Motor vehicles produce exhaust gases containing oxides of nitrogen such as nitrogen dioxide (NO₂) and nitric oxide (NO).

At the high temperatures of the car's combustion chamber (cylinder), nitrogen and oxygen from the air react to form nitric oxide (NO):

N₂(g) + O₂(g) → 2NO(g)

Some of the nitric oxide (NO) reacts with oxygen to form nitrogen dioxide (NO₂):

2NO(g) + O₂(g) → 2NO₂(g)

The mixture of nitric oxide (NO) and nitrogen dioxide (NO₂) is sometimes referred to as NO_x.

When the nitrogen dioxide (NO₂) concentration is well above clean air levels and there is plenty of sunlight, then an oxygen atom splits off from the nitrogen dioxide molecule:

NO₂(g)

sunlight
→

NO(g)

O(g)

This oxygen atom (O) can react with oxygen molecules (O₂) in the air to form ozone (O₃):

O + O₂ → O₃

Nitric oxide can remove ozone by reacting with it to form nitrogen dioxide (NO₂) and oxygen (O₂):

NO(g) + O₃(g) → NO₂(g) + O₂(g)

When the ratio of NO₂ to NO is greater than 3, the formation of ozone is the dominant reaction.

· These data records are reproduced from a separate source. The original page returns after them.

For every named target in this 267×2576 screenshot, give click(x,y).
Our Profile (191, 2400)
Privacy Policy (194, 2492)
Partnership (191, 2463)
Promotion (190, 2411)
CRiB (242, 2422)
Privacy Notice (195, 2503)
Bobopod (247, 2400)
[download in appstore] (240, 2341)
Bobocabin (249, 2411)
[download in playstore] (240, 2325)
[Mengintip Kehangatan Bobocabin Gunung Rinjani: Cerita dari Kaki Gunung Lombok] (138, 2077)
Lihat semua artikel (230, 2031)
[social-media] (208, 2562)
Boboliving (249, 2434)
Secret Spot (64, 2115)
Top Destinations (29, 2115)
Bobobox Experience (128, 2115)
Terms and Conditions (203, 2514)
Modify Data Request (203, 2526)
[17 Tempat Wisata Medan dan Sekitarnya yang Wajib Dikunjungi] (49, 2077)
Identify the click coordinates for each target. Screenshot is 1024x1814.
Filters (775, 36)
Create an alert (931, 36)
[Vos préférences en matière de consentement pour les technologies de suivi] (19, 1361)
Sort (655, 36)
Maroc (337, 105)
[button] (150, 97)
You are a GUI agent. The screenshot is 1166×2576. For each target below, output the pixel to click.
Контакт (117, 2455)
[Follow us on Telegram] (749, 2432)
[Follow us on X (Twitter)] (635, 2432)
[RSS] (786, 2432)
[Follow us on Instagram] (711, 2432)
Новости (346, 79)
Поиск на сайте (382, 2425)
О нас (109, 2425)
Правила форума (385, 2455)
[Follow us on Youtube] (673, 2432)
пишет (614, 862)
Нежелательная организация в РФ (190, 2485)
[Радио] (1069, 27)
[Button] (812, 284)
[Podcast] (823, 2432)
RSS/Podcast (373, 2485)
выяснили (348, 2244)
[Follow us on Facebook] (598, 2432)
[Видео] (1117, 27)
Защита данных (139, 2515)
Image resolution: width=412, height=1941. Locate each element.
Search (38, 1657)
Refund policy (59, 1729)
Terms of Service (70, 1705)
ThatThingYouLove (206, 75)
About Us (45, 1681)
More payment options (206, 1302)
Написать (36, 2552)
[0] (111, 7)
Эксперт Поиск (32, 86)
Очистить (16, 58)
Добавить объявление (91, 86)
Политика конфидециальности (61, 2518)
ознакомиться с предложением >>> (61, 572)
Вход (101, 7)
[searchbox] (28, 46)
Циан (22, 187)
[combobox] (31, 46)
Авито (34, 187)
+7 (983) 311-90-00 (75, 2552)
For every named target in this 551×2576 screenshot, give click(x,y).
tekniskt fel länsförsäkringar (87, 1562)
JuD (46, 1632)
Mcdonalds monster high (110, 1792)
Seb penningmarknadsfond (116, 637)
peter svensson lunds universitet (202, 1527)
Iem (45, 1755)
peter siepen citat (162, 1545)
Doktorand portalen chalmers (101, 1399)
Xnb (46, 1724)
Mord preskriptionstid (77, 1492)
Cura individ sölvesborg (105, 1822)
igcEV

If the ratio is less than 0.3, then the nitric oxide reaction destroys the ozone at about the same rate as it is formed, keeping the ozone concentration below harmful levels.

The reaction of hydrocarbons (unburnt petrol) with nitric oxide and oxygen produce nitrogen dioxide also in the presence of sunlight, increasing the ratio of nitrogen dioxide to nitric oxide.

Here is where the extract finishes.